Something that might help a little is that I'm hoping to improve the support for compile-time code generation, and in particular the ability for compile-time JavaScript code to emit the microvium.c and microvium.h files which would match the current compiler version. Depending on your project structure, this would automatical update the host firmware project when you build the JavaScript project, which makes migration easier. But it doesn't solve the case where you have existing firmware running in the field and want to use a newer compiler version on the back-end.

What are your thoughts on the matter?

davidchisnall commented 7 months ago

On the main readme, I've said Microvium is "less than 16kB". It's currently about 12kB on the platform I'm using to measure it, so I see that as giving me another 33% or so space for growth.

Is that something 16-bit? I didn't think we were 50% worse for code size than Arm M-profile, but we possibly are relative to PIC. More work for us to do on the compiler, either way.

But now that I think about it, I should more explicitly say that users should expect it to grow by about 33% from its current size, since of course their compile size may not be the same as mine, depending on the platform and compiler.

That would be useful.

If I get time to work on it again, my intention is to introduce a data type I call "virtual" (there is a type code reserved for it) which will be like a Proxy in that its implementation can be defined in user code, but more powerful than a proxy. The intention is that with this type, user-level code can extend Microvium's type system with things like BigInt, Regexp, Proxy, or anything else.

That sounds great. Looking forward to it. I probably don't want most of these things but being able to add 64-bit integer support via something like this would be very nice. It would also be nice to be able to expose things like MMIO device registers in a more direct way.

Depending on your project structure, this would automatical update the host firmware project when you build the JavaScript project, which makes migration easier. But it doesn't solve the case where you have existing firmware running in the field and want to use a newer compiler version on the back-end.

Yup, for our demo we put the compiler in the cloud and shipped code to the device. I can imagine wanting to upgrade the cloud service independent of the firmware builds being quite a common requirement.

What are your thoughts on the matter?

Well, currently we have no customers actually asking for JavaScript, but I want to encourage people to use Microvium because the more people not writing C the better a place the world is. I think your proposed policy looks sensible and people can always add some padding to make sure that their images have space for a newer version.

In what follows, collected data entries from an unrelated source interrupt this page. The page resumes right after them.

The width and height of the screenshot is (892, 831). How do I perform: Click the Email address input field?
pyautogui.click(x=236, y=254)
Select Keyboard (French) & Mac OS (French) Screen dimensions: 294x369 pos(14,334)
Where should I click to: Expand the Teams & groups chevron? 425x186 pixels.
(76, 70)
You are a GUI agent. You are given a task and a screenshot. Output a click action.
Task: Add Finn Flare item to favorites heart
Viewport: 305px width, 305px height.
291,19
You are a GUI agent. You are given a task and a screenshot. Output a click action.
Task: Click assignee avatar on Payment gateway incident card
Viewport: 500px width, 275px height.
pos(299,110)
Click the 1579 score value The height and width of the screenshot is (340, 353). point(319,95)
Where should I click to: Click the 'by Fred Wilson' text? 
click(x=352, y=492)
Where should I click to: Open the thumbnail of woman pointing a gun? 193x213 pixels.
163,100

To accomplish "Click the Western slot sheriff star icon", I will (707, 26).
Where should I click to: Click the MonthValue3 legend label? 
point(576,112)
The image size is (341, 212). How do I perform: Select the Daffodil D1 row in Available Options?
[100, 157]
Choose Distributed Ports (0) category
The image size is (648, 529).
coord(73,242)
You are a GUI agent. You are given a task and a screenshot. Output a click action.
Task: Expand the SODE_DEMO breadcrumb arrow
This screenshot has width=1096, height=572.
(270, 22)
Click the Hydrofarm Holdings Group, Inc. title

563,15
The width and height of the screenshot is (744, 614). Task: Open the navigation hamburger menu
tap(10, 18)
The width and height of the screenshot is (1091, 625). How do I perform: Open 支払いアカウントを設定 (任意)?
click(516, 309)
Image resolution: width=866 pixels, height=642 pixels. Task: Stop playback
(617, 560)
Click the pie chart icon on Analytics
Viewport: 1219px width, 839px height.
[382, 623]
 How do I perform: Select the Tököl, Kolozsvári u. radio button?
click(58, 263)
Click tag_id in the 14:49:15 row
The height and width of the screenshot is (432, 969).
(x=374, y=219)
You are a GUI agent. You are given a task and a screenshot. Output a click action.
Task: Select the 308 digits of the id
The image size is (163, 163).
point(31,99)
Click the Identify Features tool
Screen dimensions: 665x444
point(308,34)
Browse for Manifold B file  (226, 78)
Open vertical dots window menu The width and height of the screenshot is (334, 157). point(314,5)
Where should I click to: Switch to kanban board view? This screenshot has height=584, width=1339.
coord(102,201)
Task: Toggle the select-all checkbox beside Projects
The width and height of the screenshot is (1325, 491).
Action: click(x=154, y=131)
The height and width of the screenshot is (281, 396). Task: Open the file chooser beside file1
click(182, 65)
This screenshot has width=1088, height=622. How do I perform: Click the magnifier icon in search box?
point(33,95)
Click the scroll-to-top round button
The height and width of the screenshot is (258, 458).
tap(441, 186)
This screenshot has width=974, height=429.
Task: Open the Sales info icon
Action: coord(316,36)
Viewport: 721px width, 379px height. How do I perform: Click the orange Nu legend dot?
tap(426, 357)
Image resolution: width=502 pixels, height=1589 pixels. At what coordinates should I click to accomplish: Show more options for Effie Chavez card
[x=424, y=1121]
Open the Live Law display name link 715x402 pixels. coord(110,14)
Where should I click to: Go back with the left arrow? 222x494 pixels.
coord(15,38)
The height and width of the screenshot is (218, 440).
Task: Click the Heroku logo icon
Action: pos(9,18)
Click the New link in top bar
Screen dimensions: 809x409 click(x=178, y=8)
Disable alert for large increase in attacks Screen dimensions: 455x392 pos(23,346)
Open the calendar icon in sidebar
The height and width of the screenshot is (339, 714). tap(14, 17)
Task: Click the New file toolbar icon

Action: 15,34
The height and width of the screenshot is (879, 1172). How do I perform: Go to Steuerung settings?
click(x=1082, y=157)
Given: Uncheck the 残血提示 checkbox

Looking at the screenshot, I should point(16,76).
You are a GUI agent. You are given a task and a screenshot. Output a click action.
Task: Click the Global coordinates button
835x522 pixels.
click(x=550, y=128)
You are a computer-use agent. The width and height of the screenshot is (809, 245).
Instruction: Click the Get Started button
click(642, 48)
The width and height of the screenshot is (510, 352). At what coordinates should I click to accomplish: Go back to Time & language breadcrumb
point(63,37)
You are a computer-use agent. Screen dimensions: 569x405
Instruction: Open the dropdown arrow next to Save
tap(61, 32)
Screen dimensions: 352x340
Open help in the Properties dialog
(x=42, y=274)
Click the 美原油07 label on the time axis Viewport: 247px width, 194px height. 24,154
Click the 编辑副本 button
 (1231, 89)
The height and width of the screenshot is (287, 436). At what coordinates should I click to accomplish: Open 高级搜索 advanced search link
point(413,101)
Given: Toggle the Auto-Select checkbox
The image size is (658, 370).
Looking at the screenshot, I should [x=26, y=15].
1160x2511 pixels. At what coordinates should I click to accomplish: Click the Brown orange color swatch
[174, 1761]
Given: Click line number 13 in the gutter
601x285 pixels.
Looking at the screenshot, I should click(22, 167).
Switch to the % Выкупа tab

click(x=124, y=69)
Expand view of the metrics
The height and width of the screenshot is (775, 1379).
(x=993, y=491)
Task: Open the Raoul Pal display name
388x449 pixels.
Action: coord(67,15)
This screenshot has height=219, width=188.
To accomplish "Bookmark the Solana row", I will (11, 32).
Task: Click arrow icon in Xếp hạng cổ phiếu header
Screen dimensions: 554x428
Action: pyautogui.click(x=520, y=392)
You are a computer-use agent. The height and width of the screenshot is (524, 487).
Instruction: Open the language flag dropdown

coder-mike commented 7 months ago

the more people not writing C the better a place the world is.

Yes! 😄

Is that something 16-bit? I didn't think we were 50% worse for code size than Arm M-profile

The size check uses this compile command: https://github.com/coder-mike/microvium/blob/main/size-test/build.sh That's compiling for a Cortex M0 using the thumb instruction set. It uses this port file with floating point enabled but snapshot and debug API disabled. Perhaps importantly, it has MVM_USE_SINGLE_RAM_PAGE enabled and MVM_RAM_PAGE_ADDR 0x20000000 which is reasonable for such a device, which allows efficient translation between Microvium's 16-bit pointer and the native ARM 32-bit pointer by just applying an offset. I do something similar with my Windows tests with an offset of 0x55550000 just to make debugging easier (e.g. the native addresses are consistent across multiple runs) and also the WASM build.

I'll add that the size check includes only the object code for microvium.c, so it doesn't include any cost associated with the features of the standard library that microvium uses, or any integration glue code.